Output the records word for word from the line containing "The image size" through the line containing "tools is located at coordinates (290, 11).", including both of those lines, and leave out the pictures.

Input
** Start **
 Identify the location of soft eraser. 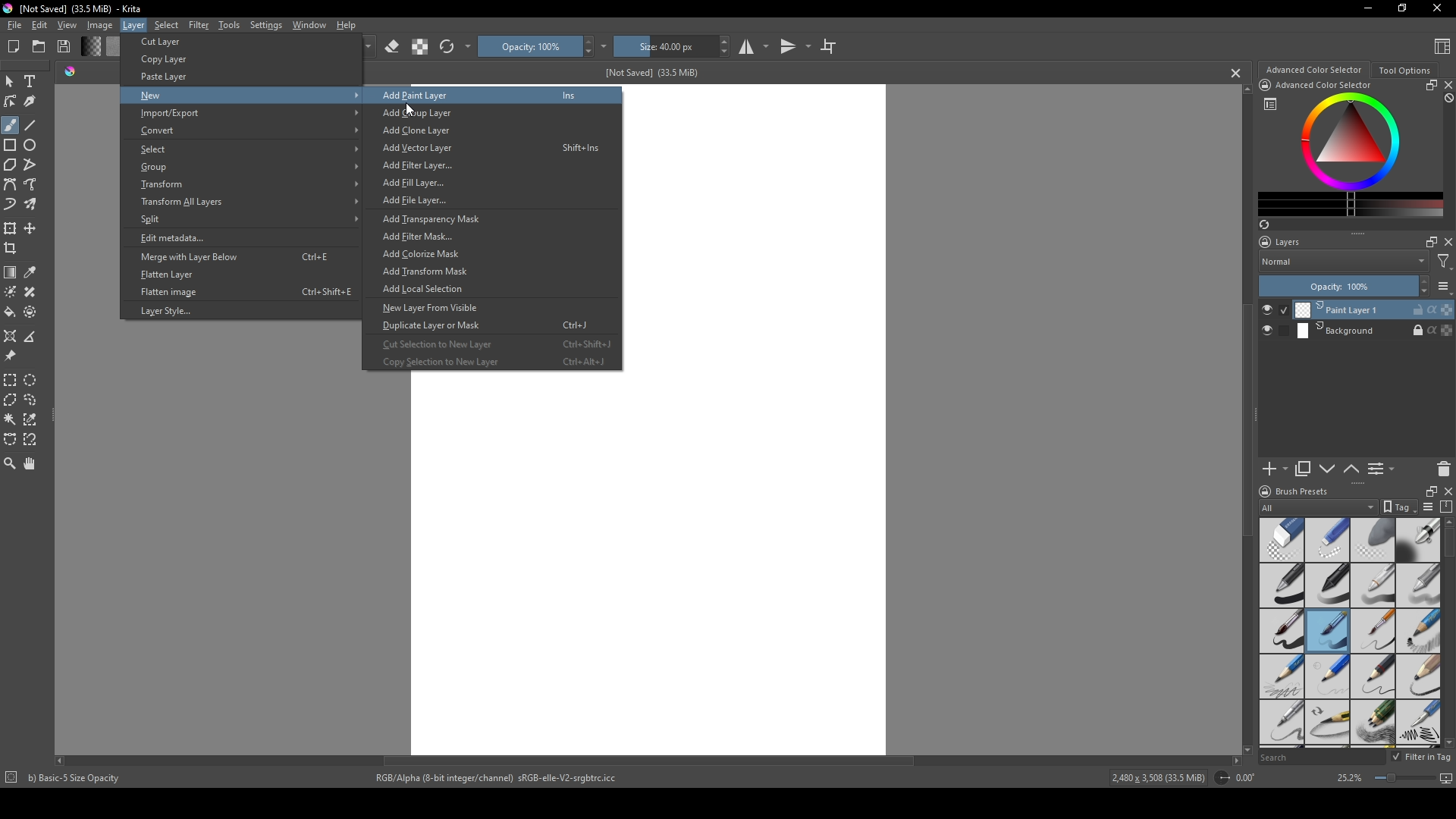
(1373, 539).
** End **
** Start **
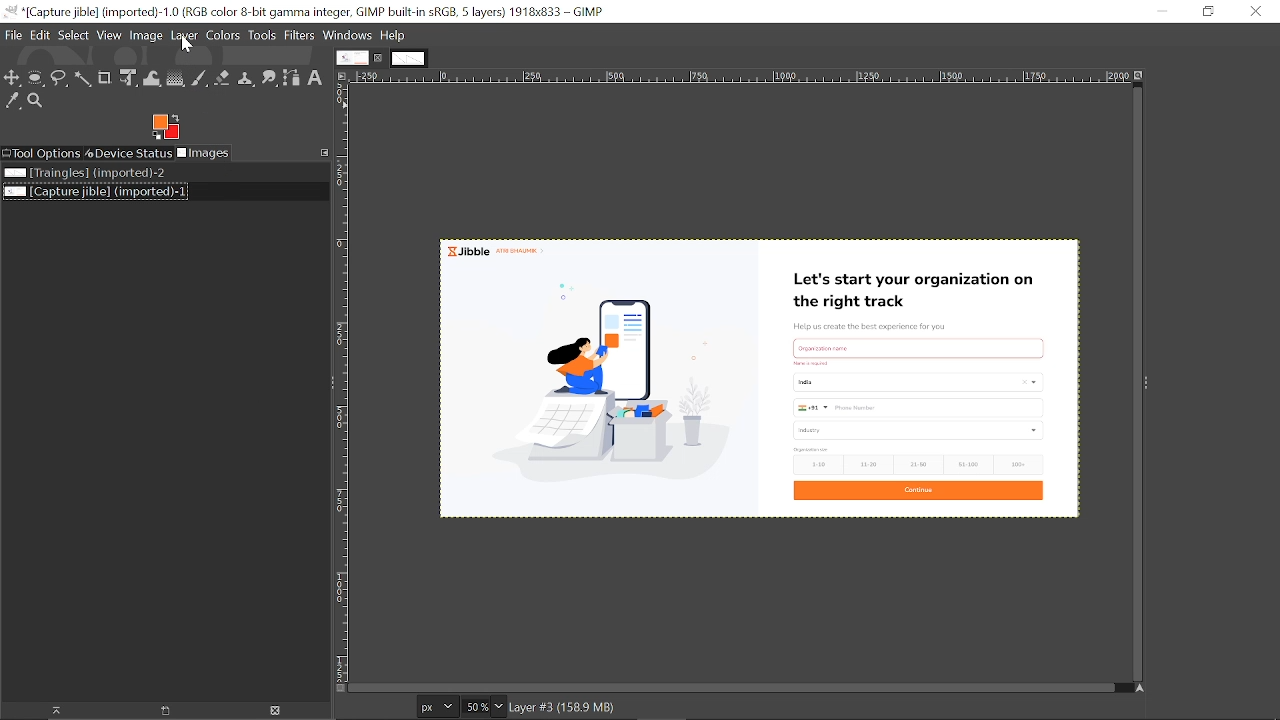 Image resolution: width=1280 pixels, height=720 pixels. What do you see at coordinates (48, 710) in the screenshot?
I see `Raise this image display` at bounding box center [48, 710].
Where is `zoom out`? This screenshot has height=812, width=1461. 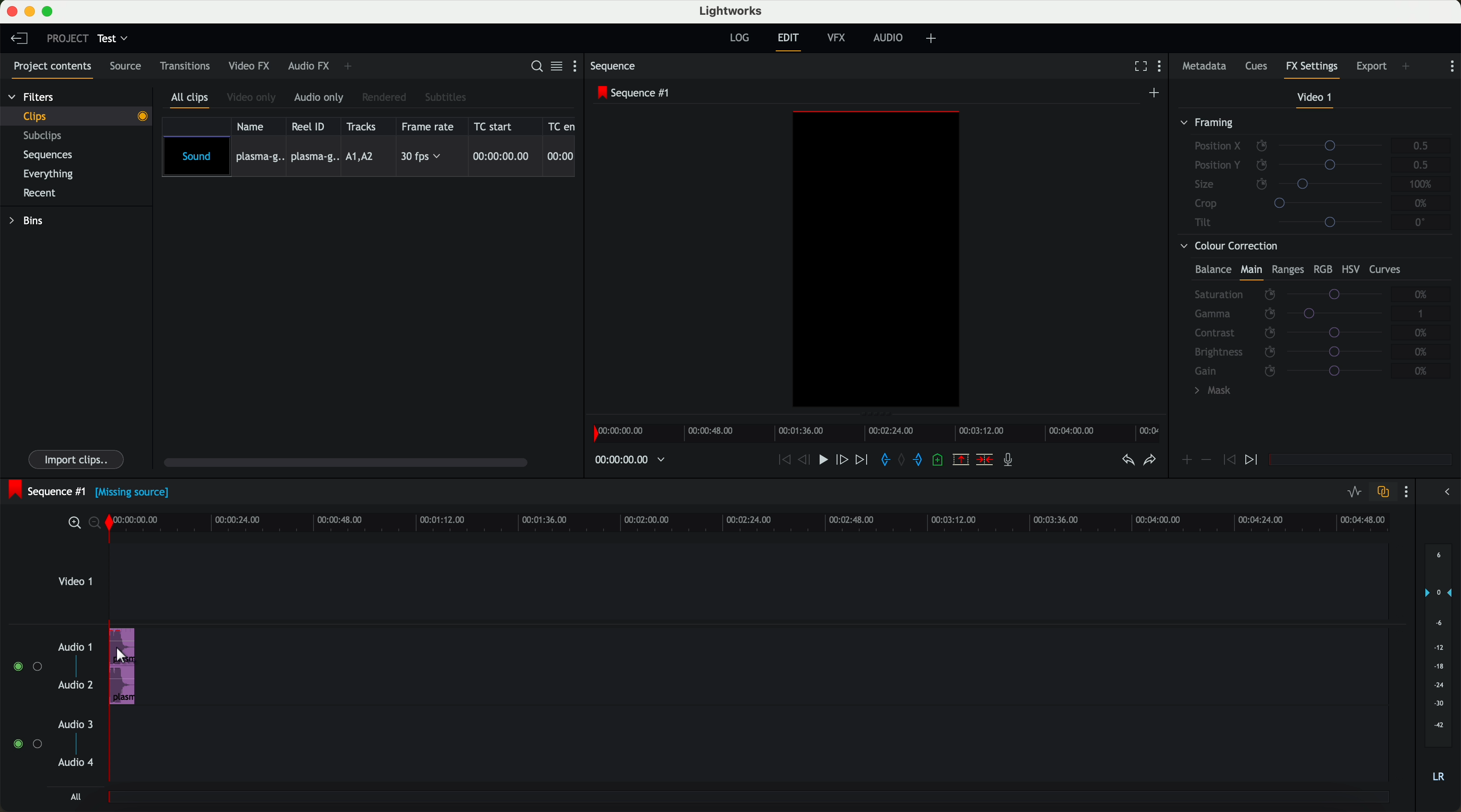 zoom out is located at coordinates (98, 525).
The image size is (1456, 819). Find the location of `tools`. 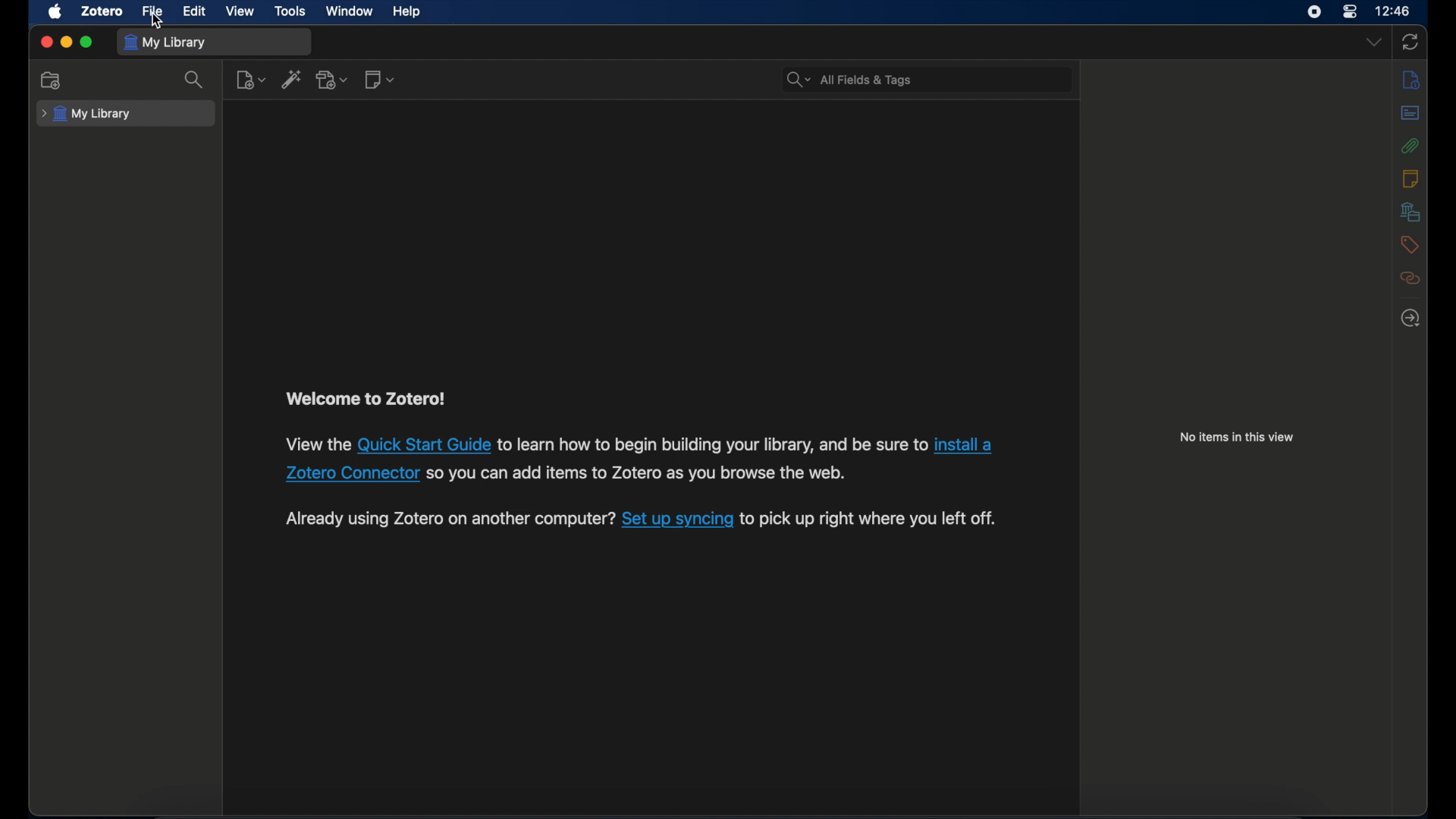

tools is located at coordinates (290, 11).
** End **
Expected answer
The image size is (1456, 819). Find the location of `tools`. 

tools is located at coordinates (290, 11).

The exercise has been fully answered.